Data center with hard drives
Data center with hard drives

Back at SFD10 a couple of weeks back now when visiting with Nimble Storage they mentioned that their latest all flash storage array was going to support triple-parity RAID.

And last week at a NetApp-SolidFire analyst event, someone mentioned that the new ONTAP 9 triple parity RAID-TEC™ for larger SSDs. Also heard at the meeting was that a 15.3TB SSD would take on the order of 12 hours to rebuild.

Need for better protection

When Nimble discussed the need for triple parity RAID they mentioned the report from Google I talked about recently (see my Surprises from 4 years of SSD experience at Google post).

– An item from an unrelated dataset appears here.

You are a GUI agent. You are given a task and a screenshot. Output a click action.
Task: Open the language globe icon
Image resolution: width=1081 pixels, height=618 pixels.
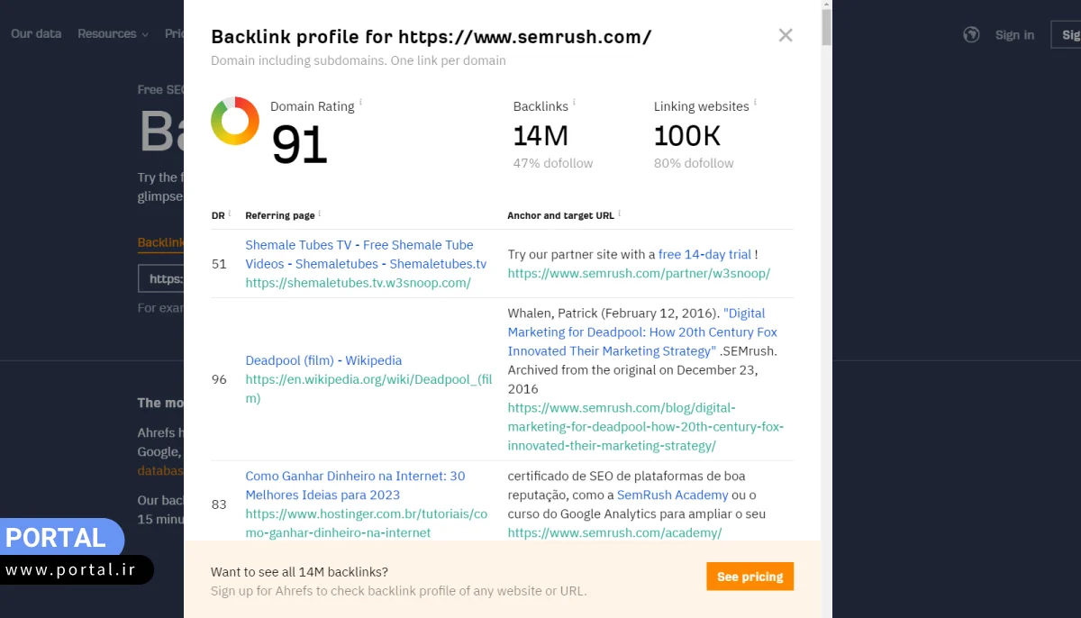pos(971,34)
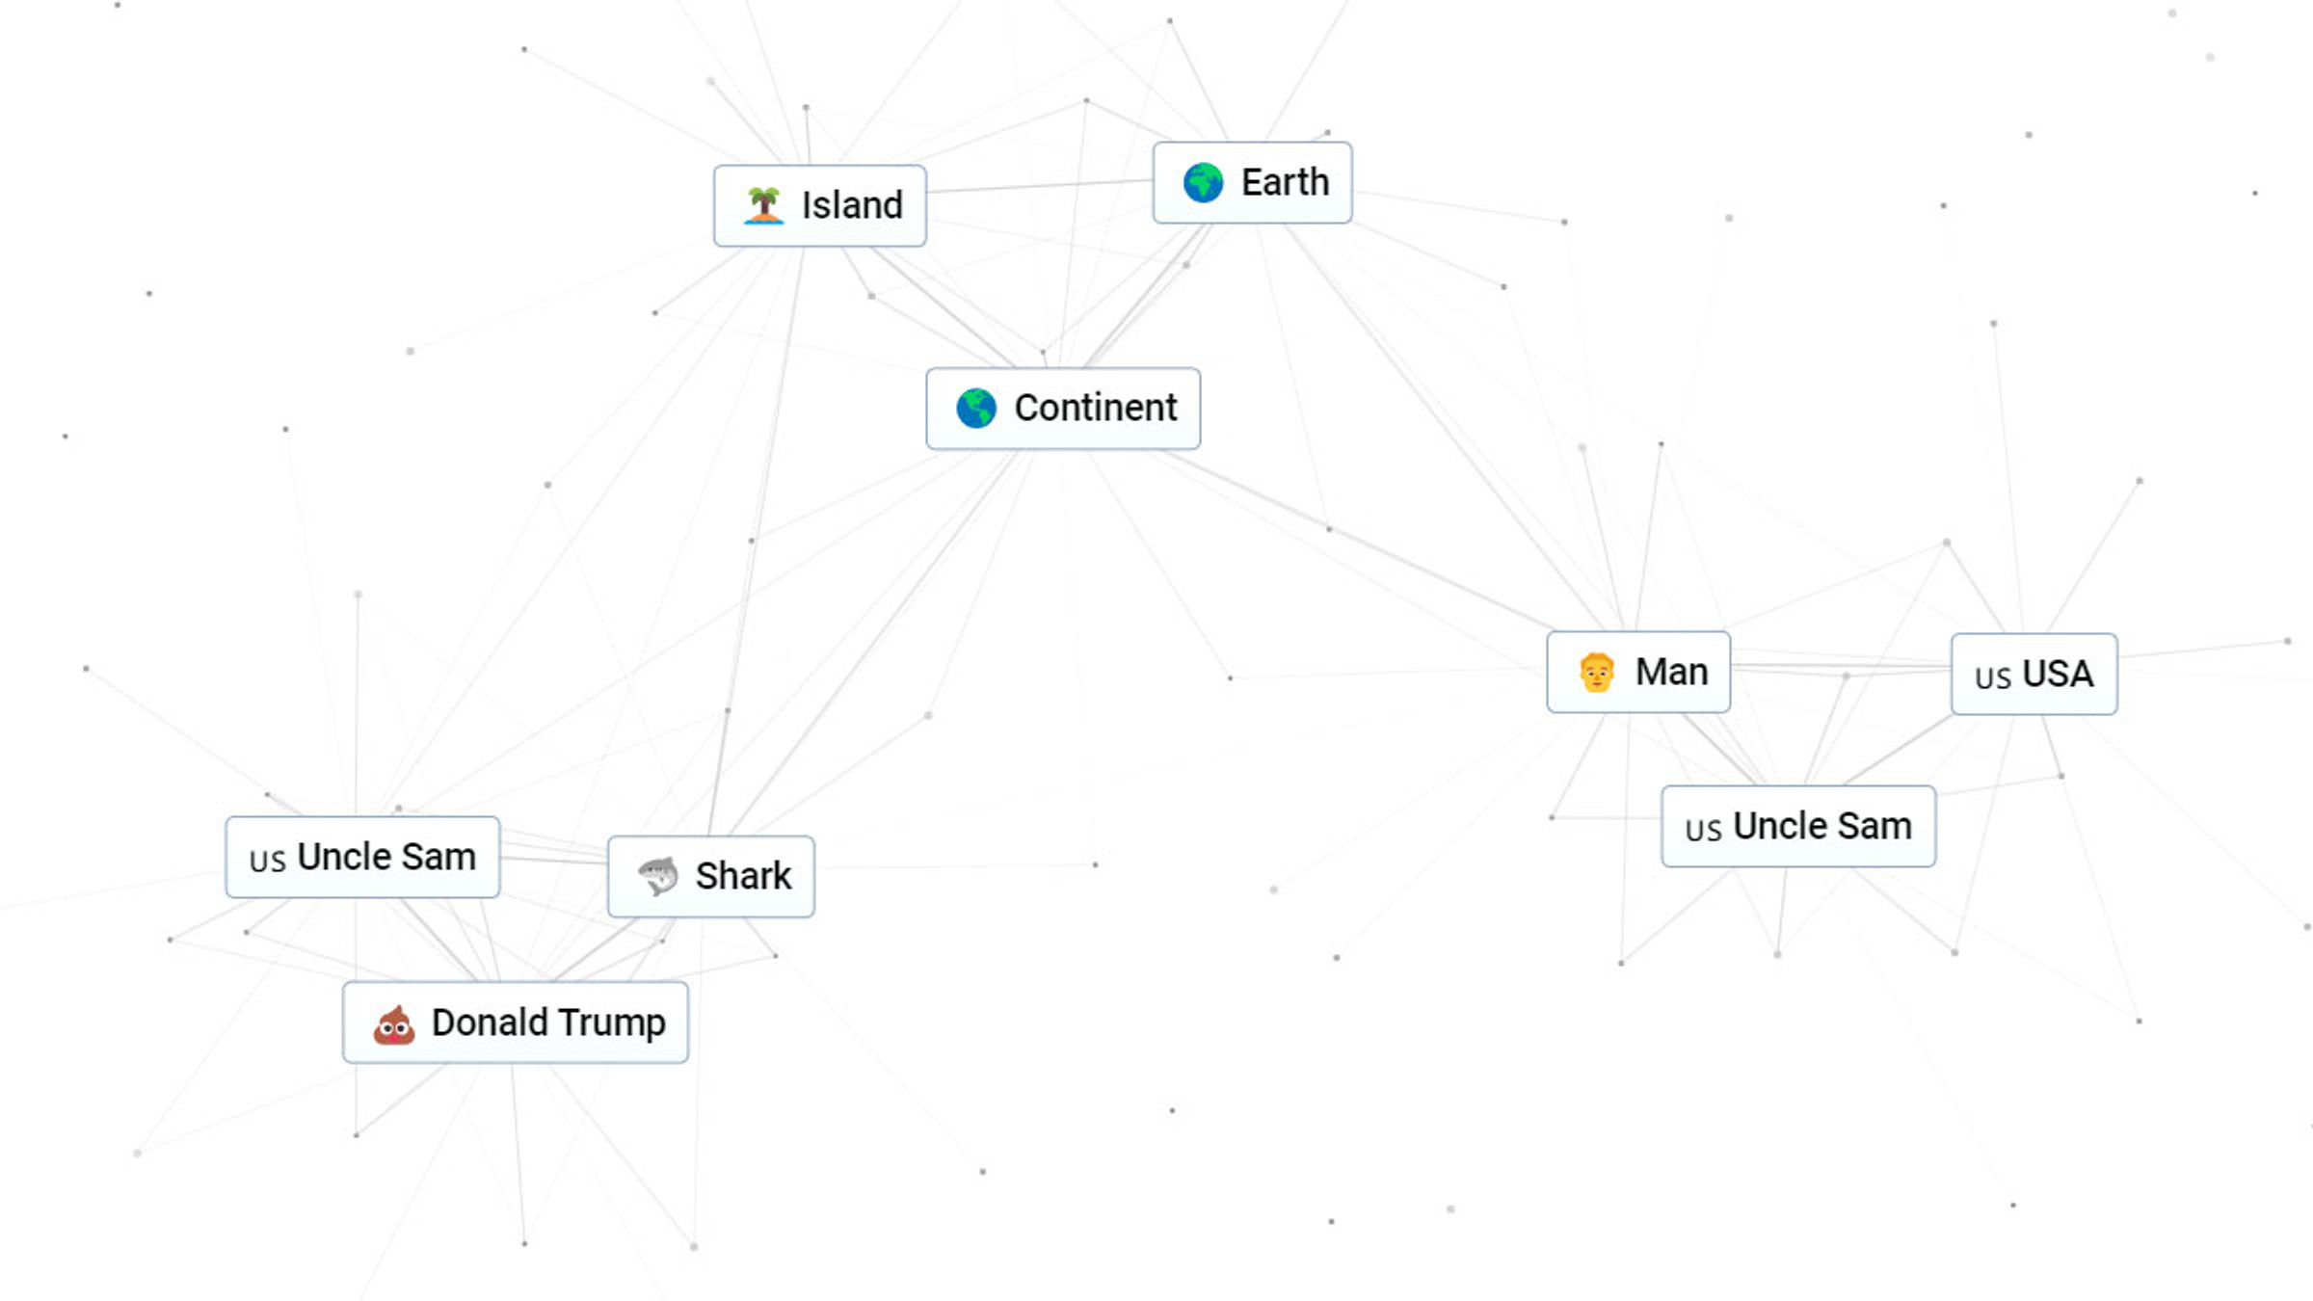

In that post, the main surprise was the amount of read errors they had seen from the SSDs they deployed throughout their data center.

I think the need for triple-parity RAID and larger (+15TB SSDs) will become more common over time. There’s no reason to think that the SSD vendors will stop at 15TB. And if it takes 12 hours to rebuild a 15TB one, I think it’s probably something like  ~30 hours to rebuild a 30TB one, which is just a generation or two away.

A read error on one SSD in a RAID group during an SSD rebuild can be masked by having dual parity. A read error on two SSDs can only be masked by having triple parity RAID.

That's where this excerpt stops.